What you will do:
a – In the guide on running image and video models on AMD MI300X, how many parameters does HunyuanVideo-1.5 have?
b – Reproduce word for word the part of the MI300X setup guide that begins with the words containing "Running FLUX.2, HunyuanVideo-1.5, and" and ends with "Single-Stream Diffusion Transformer.".

Text excerpt:
===
Running FLUX.2, HunyuanVideo-1.5, and Z-Image-Turbo on AMD MI300X

I spent some time bringing a few trending open image and video genernation models to AMD MI300X GPU and wanted to jot down a repeatable path. The focus here is to get first frames/images out easily and quickly. Simple pip install only. Performance is less concern.

FLUX.2-dev: Black Forest Labs’s new text-to-image generation model with improved realism, text adherence, and image editing capabilities.
HunyuanVideo-1.5: Tencent’s latest video generation model that delivers top-tier quality with only 8.3B parameters.
Z-Image-Turbo: An efficient image generation model with Single-Stream Diffusion Transformer.

The prerequsite is to have access to AMD MI300X GPU, which is available on various CSPs including AMD Developer Cloud with free developer credit.

1) Base setup

OS: recent Ubuntu (22.04 or similar) with kernel that ships ROCm 6.x/7.x drivers.
GPU runtime: ROCm 6.x/7.x with rocminfo and rocm-smi working.

Quick sanity:

rocm-smi

We will see something like this, which shows 8 MI300X GPUs in one node,

workflow

You will see one GPU listed if you are using single GPU snapshot from AMD Developer Cloud.

Single MI300X GPU is sufficient enough to run all the 3 models.

2) Get Started

Install uv if not installed yet

curl -LsSf https://astral.sh/uv/install.sh | sh
source $HOME/.local/bin/env

Install Pytorch, Diffusers, Transformers etc.

uv pip install --pre torch torchvision torchaudio --index-url https://download.pytorch.org/whl/nightly/rocm7.1
uv pip install "git+https://github.com/huggingface/diffusers.git"
===
Recorded information:
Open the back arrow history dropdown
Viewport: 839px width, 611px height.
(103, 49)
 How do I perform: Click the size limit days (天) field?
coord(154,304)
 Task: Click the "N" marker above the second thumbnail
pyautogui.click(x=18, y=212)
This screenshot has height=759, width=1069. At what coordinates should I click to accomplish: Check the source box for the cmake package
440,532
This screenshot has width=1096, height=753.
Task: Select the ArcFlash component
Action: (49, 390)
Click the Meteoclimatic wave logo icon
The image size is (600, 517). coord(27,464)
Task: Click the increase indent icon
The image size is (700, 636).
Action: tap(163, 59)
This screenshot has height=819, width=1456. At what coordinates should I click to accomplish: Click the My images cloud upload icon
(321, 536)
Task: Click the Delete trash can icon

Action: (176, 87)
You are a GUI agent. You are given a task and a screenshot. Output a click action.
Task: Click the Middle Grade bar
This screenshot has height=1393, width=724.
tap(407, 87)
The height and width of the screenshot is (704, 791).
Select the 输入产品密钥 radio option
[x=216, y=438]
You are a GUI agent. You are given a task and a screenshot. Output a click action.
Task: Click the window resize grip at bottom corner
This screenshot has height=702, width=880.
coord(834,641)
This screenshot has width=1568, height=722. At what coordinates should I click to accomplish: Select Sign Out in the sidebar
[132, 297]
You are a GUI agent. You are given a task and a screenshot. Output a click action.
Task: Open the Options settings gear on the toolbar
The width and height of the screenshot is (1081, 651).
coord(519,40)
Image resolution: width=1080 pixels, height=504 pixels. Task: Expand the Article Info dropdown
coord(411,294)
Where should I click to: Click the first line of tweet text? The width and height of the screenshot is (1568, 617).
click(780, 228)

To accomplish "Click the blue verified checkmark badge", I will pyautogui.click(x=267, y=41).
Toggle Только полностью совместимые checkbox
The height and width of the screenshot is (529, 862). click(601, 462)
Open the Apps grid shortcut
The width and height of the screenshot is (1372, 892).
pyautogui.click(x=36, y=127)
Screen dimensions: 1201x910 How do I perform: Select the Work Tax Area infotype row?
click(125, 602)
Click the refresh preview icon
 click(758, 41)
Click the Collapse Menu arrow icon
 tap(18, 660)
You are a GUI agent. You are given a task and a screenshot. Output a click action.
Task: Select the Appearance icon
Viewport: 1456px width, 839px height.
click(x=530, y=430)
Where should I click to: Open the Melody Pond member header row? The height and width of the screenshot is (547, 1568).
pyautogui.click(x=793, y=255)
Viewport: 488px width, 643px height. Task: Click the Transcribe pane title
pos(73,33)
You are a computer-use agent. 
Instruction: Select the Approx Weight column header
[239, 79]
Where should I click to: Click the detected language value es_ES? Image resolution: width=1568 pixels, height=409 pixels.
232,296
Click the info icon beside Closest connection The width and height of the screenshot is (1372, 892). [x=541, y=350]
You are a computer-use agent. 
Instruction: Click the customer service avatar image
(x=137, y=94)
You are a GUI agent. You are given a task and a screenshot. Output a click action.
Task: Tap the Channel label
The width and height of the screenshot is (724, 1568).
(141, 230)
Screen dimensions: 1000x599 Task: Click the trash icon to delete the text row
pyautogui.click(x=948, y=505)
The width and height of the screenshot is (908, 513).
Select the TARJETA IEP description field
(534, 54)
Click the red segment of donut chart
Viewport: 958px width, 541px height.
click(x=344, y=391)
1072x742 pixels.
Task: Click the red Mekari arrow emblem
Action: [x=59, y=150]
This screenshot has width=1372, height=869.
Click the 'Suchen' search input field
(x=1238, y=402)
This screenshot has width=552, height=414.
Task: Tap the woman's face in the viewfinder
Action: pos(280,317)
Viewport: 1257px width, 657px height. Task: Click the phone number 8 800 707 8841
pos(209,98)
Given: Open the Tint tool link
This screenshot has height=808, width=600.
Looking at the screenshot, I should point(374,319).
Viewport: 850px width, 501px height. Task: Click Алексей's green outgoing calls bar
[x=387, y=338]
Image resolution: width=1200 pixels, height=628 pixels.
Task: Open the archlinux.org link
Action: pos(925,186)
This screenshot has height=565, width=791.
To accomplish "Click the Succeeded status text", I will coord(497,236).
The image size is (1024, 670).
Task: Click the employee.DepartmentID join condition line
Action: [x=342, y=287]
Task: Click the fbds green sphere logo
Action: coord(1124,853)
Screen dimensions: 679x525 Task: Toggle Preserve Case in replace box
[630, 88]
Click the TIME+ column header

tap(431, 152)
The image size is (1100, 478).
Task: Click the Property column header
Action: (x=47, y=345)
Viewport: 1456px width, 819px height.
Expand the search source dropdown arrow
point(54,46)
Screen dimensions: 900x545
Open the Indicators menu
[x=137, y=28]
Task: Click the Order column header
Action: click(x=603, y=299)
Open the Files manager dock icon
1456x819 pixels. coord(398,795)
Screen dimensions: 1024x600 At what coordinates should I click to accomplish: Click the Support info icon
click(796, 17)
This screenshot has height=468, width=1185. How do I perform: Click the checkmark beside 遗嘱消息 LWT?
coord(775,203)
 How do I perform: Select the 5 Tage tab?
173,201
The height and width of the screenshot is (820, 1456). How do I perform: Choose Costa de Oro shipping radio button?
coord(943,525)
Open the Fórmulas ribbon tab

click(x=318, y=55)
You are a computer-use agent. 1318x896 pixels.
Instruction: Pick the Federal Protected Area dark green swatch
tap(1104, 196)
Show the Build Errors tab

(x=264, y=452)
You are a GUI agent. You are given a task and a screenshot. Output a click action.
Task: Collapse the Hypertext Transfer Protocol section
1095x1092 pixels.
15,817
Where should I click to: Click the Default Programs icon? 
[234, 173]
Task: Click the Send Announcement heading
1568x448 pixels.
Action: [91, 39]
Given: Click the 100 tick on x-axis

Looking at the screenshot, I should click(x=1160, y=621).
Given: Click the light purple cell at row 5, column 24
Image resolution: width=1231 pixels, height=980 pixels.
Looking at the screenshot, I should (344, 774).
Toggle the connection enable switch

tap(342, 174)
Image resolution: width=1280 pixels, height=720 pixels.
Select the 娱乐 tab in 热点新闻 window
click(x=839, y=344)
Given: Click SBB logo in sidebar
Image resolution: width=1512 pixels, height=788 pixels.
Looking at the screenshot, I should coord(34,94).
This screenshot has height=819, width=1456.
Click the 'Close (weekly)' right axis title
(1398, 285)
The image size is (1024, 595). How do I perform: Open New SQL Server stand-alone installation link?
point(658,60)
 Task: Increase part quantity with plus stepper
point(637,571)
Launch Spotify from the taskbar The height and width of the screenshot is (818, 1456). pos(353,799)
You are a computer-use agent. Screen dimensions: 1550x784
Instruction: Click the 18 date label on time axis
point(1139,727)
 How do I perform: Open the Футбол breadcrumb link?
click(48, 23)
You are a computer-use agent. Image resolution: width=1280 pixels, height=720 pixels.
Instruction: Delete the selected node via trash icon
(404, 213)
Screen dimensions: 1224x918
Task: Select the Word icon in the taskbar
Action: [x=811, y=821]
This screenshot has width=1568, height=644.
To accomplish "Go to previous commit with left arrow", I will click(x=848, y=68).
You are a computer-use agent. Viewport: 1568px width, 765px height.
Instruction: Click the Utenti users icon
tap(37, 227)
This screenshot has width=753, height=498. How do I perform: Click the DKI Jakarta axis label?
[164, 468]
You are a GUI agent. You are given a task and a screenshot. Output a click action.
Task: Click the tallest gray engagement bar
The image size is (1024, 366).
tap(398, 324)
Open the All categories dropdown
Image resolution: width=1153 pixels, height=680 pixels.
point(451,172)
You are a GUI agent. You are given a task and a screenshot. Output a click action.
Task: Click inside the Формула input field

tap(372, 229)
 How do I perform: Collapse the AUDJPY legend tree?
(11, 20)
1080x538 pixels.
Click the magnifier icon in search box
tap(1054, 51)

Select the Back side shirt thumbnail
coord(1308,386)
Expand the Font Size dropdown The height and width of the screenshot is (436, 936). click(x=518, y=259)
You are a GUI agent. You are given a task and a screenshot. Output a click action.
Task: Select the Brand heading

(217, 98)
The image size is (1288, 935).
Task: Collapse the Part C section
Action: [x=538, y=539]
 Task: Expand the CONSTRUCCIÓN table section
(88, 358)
===
Answers by task:
a – 8.3B parameters.

b –
Running FLUX.2, HunyuanVideo-1.5, and Z-Image-Turbo on AMD MI300X

I spent some time bringing a few trending open image and video genernation models to AMD MI300X GPU and wanted to jot down a repeatable path. The focus here is to get first frames/images out easily and quickly. Simple pip install only. Performance is less concern.

FLUX.2-dev: Black Forest Labs’s new text-to-image generation model with improved realism, text adherence, and image editing capabilities.
HunyuanVideo-1.5: Tencent’s latest video generation model that delivers top-tier quality with only 8.3B parameters.
Z-Image-Turbo: An efficient image generation model with Single-Stream Diffusion Transformer.